Two ecosystem threads worth tracking. First, the cost angle: MiniMax is pricing M3 at roughly 5 to 10 percent the cost of GPT-5.5 and Gemini 3.1 Pro for similar coding benchmarks. If the numbers survive independent reproduction, this is the open-weight pressure point coming into focus for the closed frontier. Second, the architectural thread: MSA is a learned router (the index branch) selecting which KV blocks to attend to. That is structurally similar to MoE routing, applied to the attention layer instead of the FFN. For builders thinking about long-context efficiency without quadratic blowup, the index-then-attend pattern is one of the directions worth studying alongside Hyena, Mamba and longformer variants. The agentic side (Agent Teams running concurrent multi-stage workflows, the producer-verifier self-correction loop) is interesting but vendor-described; the 1,959-tool-call CUDA-optimization demo and the 12-hour autonomous paper-reproduction run are the kind of demos that look amazing in launch material and need real harness rerunning before they tell you something about your workload.

Monday morning, if you have long-context workloads (codebase reads, full-document QA, multi-hour agent runs), M3 is worth integrating via API today and benchmarking against your current frontier model in the 200K-to-1M range. The cost gap is large enough to matter even if M3 is meaningfully behind on quality, and the 512K guaranteed-fidelity floor gives you a safe operating band.
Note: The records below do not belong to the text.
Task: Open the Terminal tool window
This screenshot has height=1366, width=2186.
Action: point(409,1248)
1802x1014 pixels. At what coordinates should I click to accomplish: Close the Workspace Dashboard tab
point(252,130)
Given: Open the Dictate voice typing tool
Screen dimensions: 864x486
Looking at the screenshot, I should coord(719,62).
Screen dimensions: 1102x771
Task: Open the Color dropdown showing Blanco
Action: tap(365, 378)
If you are committed to open weights, the 10-day countdown matters: until those weights land on HuggingFace, this is a closed-API story. If you are building your own sparse-attention infrastructure, the MSA paper (when it drops) is required reading. And as always with vendor benchmarks against frontier models, run your own harness on a workload that matches yours before reorienting your stack.